Give back exactly the lines starting at the one with "The width and" and ending at the last line of the data below. Pictures are not part of the copy.

= Beginning of Section =

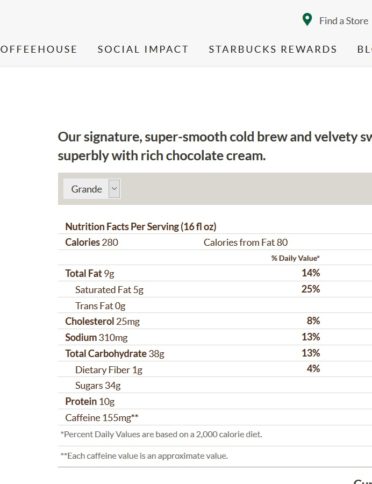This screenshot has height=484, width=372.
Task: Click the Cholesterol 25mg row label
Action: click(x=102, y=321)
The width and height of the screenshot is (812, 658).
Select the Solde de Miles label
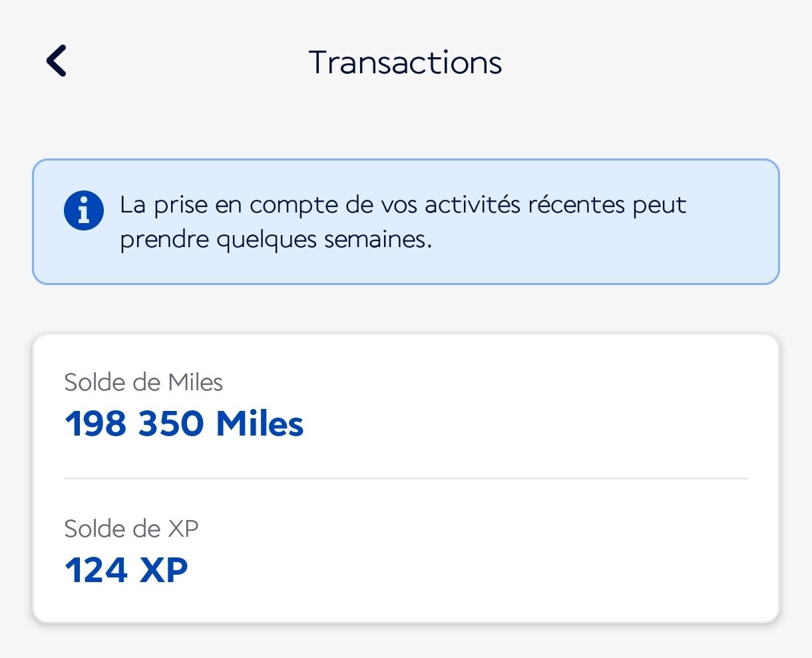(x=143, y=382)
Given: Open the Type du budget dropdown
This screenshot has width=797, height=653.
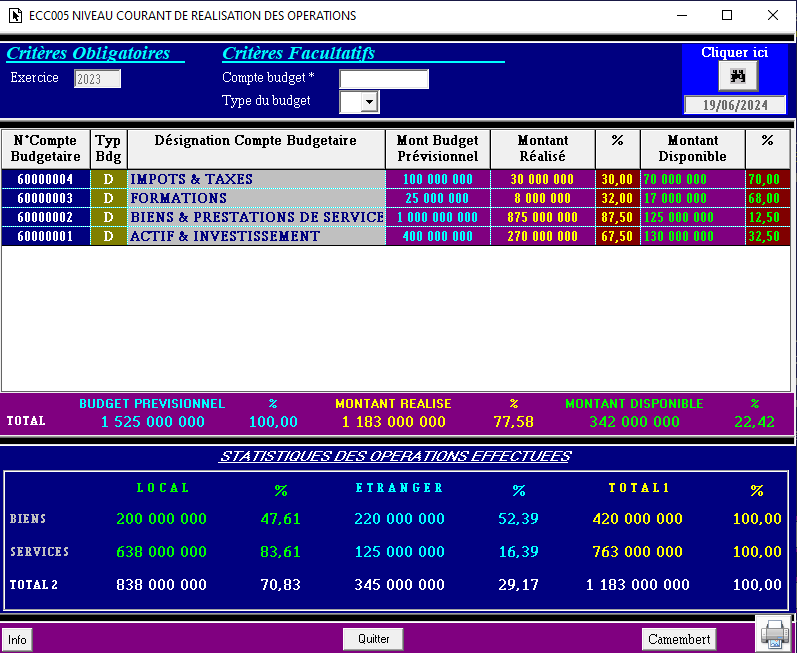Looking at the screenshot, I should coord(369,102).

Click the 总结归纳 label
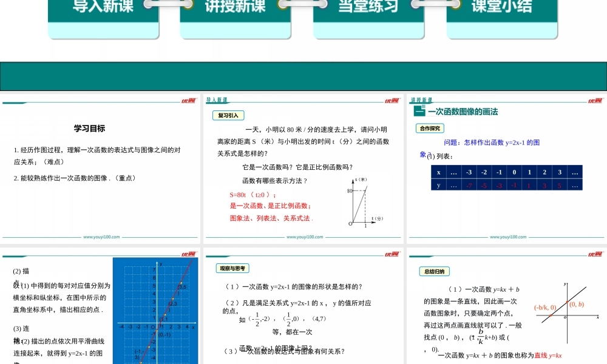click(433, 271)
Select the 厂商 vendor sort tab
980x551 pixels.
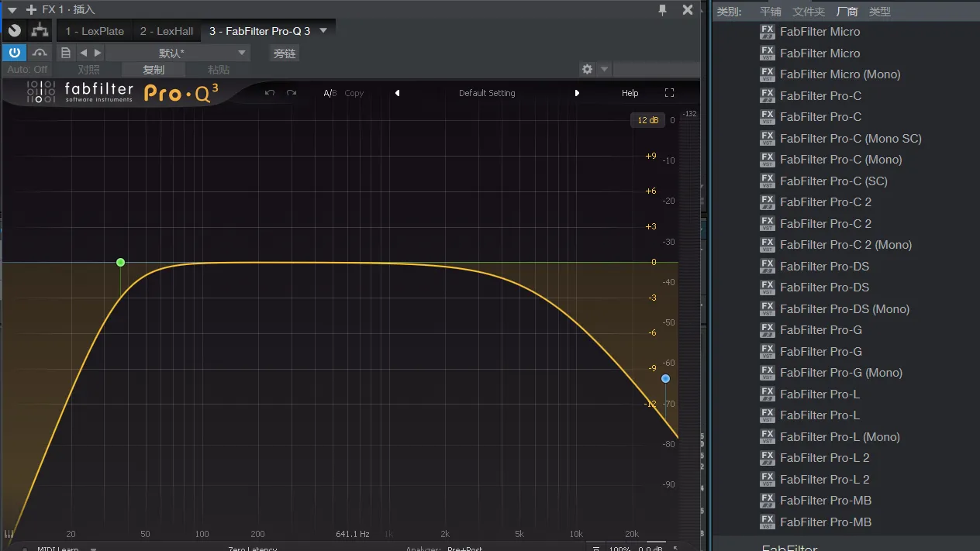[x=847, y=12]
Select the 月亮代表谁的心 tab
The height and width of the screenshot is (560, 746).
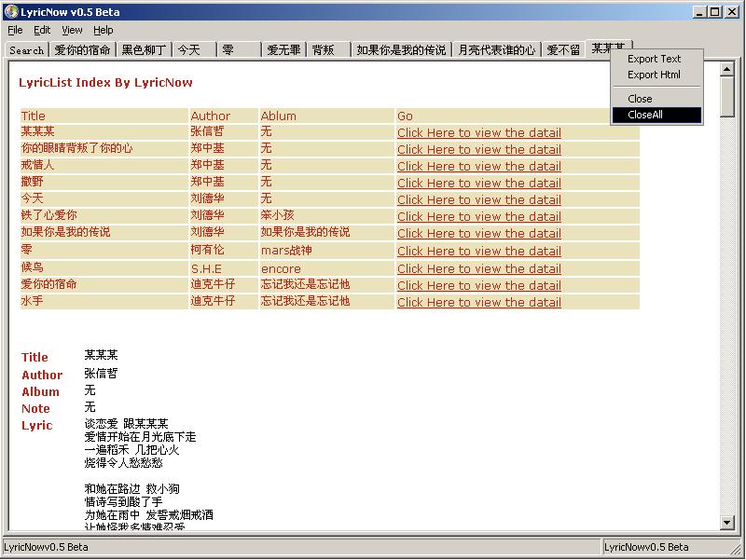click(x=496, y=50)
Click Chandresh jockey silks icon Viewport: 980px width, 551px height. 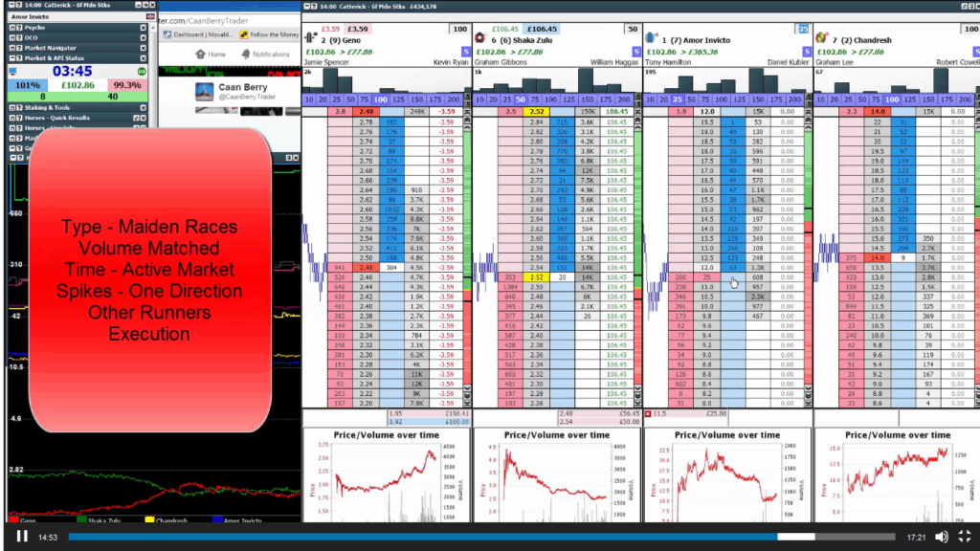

= End of Section =

* **EXPECTED ANSWER**:
The width and height of the screenshot is (812, 658).
Select the Solde de Miles label
(x=143, y=382)
Given: Open the Type du budget dropdown
This screenshot has width=797, height=653.
Looking at the screenshot, I should coord(369,102).

Click the 总结归纳 label
click(433, 271)
Select the 厂商 vendor sort tab
980x551 pixels.
[x=847, y=12]
Select the 月亮代表谁的心 tab
The height and width of the screenshot is (560, 746).
click(x=496, y=50)
Click Chandresh jockey silks icon Viewport: 980px width, 551px height. 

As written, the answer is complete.